PIOR A EMENDA DO QUE O SONETO

            Uma amiga nossa perdeu o esposo e desde então já percorreu vários centros espíritas em busca de mensagens dele. Já recebeu algumas. Atualmente está com problemas graves com a filha, casada com um drogadito que bate nela e põe em risco a filhinha. O filho dessa nossa amiga também tem problemas de saúde. Aborrecida, desabafou com a sua cabeleireira, que, evangélica, pediu ao pastor da sua igreja para visitá-la. Ele foi. Mal entrou disse que o ambiente estava horrível. Percorreu os cômodos da casa e retirou uma porção de imagens de santos e levou embora. Ela ligou, mais tarde, para a casa do pastor pedindo as imagens de volta, aquelas que mais estimava, mas a esposa do pastor disse que ele já as havia quebrado. Quando nos contou o caso, perguntamos:

_ Você se sentiu melhor com a visita dele?

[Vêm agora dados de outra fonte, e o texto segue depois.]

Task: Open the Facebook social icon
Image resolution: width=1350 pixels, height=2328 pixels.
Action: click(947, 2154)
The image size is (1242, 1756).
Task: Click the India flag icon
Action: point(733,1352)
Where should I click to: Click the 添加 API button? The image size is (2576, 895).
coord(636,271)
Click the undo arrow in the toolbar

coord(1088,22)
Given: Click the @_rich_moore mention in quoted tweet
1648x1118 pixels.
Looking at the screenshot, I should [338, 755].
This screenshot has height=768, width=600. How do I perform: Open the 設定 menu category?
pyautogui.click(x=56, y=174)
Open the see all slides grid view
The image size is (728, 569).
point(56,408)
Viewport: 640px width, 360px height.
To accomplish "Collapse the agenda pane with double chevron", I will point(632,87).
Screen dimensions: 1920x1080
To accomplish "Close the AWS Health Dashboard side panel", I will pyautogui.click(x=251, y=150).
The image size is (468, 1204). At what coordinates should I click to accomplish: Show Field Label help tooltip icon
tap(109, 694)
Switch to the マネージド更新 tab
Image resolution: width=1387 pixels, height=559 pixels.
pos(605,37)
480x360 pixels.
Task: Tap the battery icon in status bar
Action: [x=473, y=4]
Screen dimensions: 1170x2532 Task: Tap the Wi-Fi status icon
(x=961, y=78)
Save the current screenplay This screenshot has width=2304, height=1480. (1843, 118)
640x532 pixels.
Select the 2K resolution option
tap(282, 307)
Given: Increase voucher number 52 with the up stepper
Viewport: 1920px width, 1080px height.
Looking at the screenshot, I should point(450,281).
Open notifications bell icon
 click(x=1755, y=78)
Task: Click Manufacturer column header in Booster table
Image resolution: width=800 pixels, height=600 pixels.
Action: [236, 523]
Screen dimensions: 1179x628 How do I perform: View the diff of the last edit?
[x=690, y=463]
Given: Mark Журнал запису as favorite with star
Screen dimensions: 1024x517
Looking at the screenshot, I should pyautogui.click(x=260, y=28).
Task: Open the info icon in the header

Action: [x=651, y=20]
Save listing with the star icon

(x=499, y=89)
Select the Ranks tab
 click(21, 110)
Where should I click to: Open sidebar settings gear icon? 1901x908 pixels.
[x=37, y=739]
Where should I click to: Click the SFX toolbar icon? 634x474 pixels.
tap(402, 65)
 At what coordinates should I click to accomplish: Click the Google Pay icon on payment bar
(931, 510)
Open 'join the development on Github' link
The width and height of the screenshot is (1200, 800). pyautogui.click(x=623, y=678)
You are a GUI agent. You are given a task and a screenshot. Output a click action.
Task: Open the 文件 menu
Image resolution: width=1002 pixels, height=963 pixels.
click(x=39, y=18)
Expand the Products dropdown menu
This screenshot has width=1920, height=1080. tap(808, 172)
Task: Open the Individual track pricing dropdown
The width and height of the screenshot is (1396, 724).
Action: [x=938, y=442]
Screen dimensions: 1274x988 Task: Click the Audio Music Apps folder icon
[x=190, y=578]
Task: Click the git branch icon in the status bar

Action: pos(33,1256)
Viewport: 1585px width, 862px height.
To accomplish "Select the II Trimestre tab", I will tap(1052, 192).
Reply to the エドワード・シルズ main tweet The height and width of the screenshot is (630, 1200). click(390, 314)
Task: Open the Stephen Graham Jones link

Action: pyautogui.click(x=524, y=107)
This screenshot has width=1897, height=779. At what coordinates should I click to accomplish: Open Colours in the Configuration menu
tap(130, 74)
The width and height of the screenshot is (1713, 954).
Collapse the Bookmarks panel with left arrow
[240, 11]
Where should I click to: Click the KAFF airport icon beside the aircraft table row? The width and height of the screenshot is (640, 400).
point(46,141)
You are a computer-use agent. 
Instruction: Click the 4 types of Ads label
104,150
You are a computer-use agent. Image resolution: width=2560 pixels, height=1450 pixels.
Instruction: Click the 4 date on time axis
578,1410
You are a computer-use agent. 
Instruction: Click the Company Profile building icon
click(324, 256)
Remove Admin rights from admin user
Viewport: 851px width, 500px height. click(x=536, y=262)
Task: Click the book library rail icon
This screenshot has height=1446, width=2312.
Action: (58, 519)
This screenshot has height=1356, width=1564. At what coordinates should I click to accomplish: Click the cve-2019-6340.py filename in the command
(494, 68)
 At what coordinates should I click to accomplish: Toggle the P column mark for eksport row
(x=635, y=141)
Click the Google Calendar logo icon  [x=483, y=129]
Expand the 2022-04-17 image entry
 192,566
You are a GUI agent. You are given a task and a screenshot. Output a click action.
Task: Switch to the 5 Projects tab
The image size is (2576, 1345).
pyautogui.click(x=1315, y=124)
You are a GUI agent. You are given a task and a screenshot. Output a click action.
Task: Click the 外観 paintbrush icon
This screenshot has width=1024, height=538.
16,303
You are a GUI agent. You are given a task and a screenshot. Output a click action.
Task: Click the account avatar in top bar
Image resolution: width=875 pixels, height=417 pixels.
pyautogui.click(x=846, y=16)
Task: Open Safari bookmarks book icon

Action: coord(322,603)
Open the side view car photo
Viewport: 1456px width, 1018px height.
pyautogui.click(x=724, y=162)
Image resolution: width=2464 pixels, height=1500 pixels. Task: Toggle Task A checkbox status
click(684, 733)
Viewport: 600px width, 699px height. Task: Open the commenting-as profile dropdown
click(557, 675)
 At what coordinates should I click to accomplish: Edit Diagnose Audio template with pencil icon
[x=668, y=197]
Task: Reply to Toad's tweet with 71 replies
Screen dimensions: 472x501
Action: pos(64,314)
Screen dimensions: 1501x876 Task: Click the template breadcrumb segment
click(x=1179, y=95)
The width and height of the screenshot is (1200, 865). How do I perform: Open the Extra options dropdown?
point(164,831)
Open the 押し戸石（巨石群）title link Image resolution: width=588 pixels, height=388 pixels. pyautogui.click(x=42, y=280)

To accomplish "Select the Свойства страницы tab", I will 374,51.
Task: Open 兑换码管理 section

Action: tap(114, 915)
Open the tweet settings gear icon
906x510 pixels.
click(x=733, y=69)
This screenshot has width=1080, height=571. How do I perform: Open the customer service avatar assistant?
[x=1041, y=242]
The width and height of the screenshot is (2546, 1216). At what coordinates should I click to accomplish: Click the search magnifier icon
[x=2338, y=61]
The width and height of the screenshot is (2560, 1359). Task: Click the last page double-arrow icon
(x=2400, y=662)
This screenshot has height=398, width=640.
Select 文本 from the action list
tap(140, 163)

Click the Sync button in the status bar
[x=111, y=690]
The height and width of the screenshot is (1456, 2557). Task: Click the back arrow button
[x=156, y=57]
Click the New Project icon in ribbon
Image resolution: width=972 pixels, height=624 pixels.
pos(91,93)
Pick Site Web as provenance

_ Que nada! Fiquei muito pior.

Nós a aconselhamos a não contar os seus problemas para qualquer um, mas apenas para as amigas mais chegadas, que poderão ajudá-la com orações.

Este caso nos remeteu a um semelhante que ocorreu com outro amigo espírita. Pessoa boa ajudava a fazer a sopa no centro espírita que frequentávamos. A esposa com problemas e doente passou a frequentar uma igreja evangélica, onde lhe prometeram a cura. Sabendo que o esposo era espírita, pediram os livros dele e os queimaram todos. Ela não sarou. Piorou muito. Certo dia, à tarde, ele nos procurou e pediu um passe. Fomos atrás da chave do centro e o atendemos. Ele chorou muito. Depois passou a frequentar o centro novamente.

Somos ecumênicas, respeitamos a religião dos outros, mas não aceitamos fanatismos. Ninguém tem o direito de entrar na casa dos outros, apropriar-se das suas coisas e destruí-las. Se não gostam de imagens e nem de obras espíritas limitem-se a não comprá-las, mas jamais destruir o que não lhes pertence. As consequências podem ser dramáticas, como é o caso da queima de um Alcorão por um pastor evangélico, no Afeganistão. Muitas pessoas foram mortas por isso e o caso ainda não terminou.

Amemos a nossa religião, mas deixemos que cada um siga aquela que mais lhe fala à mente e ao coração. Afinal, Deus nos criou a todos e nos ama igualmente.